Bulloch History with Roger Allen - Railroad stops key to forming new towns

Bulloch History with Roger Allen - Railroad stops key to forming new towns

Roger Allen


    Note: The following is the 22nd in a series of columns that will describe towns and communities, past and present, that were settled after Bulloch County was first settled. Some have since been cut into other counties.

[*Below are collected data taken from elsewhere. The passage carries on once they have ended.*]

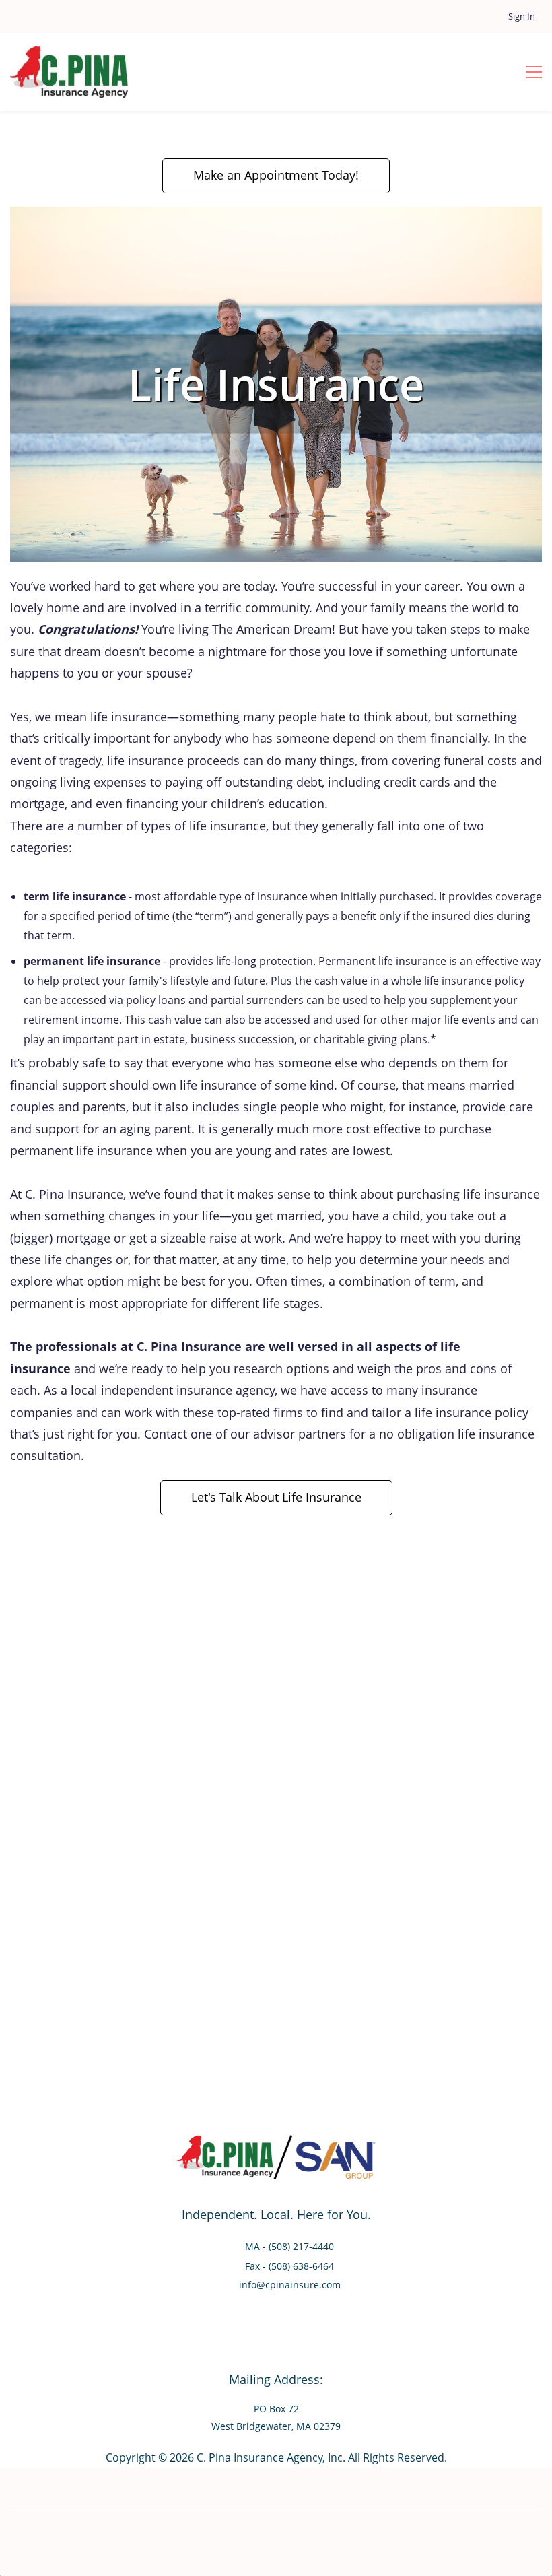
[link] (276, 216)
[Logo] (69, 72)
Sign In (521, 16)
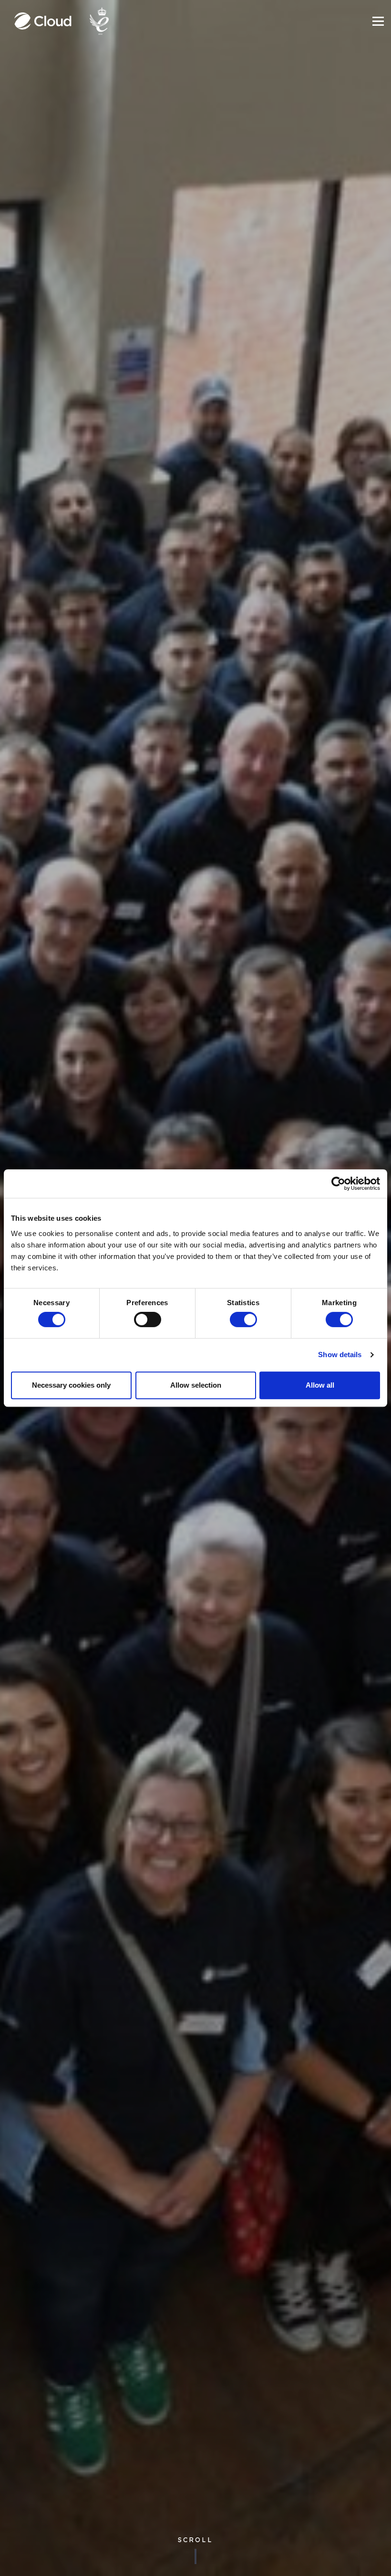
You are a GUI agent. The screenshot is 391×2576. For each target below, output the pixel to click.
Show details (339, 1354)
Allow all (320, 1385)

    Located 5 miles south of Halcyondale and 9 miles northeast of Statesboro, this community was originally a stagecoach stop known as Mill Ray. The town became Millray when the second post office in Bulloch County was established at E.W. Hodges' store on Old River Road.
    The postmasters there were Hardy B. and William A. Hodges. Brevet Brig. Gen. Charles Robert Woods and Brevet Maj. Gen. John Major Corse stopped with their troops overnight in Millray on the afternoon of Dec. 4, 1864, while advancing toward Jencks Bridge and the city of Savannah.
    The Mitchell Forks community was located on Old Highway 67 several miles south of Denmark.
    Moore was located along the Shearwood Railway line, the first stop on the line heading from Brooklet to Leeland, the furthest point the railroad had reached toward Egypt in 1916.
    A village with a population of 94 in 1900, Myers was located alongside Iric Creek, 4 miles northeast of Pulaski, which was the nearest railroad station on the Dover to Dublin Branch of the Central of Georgia Railroad.
    Nellwood, a small hamlet, eventually transformed into the town of Brooklet and was located just south of the city of Brooklet's current location. Its postmasters were John E. Cromley and Robert M. Southwell.
    The Nevils post office was established in 1899. The first postmaster there was George P. Strange, and the second was John S. Nessmith (or NeSmith). After the post office closed in 1904, it reopened in 1920 with the arrival of the Shearwood Railway, whose line ended in Nevils.
    Jake Griner Nevils sold 174 acres to the Shearwood Railway for $1. Once the railway added passenger cars, local residents could ride the train from Nevils all the way to Tybrissa Pavilion on Tybee Island.
    The area's high school children attended Brooklet High School. John Nessmith's general store was bought by C.J. Martin, who expanded it to a two-story brick general store right across from the depot.
    Martin's store soon earned the reputation of being the “best-stocked general store in the Southeast.” Trains would carry truckloads of watermelons out to Northern markets and would bring in truckloads of guano to fertilize the fields.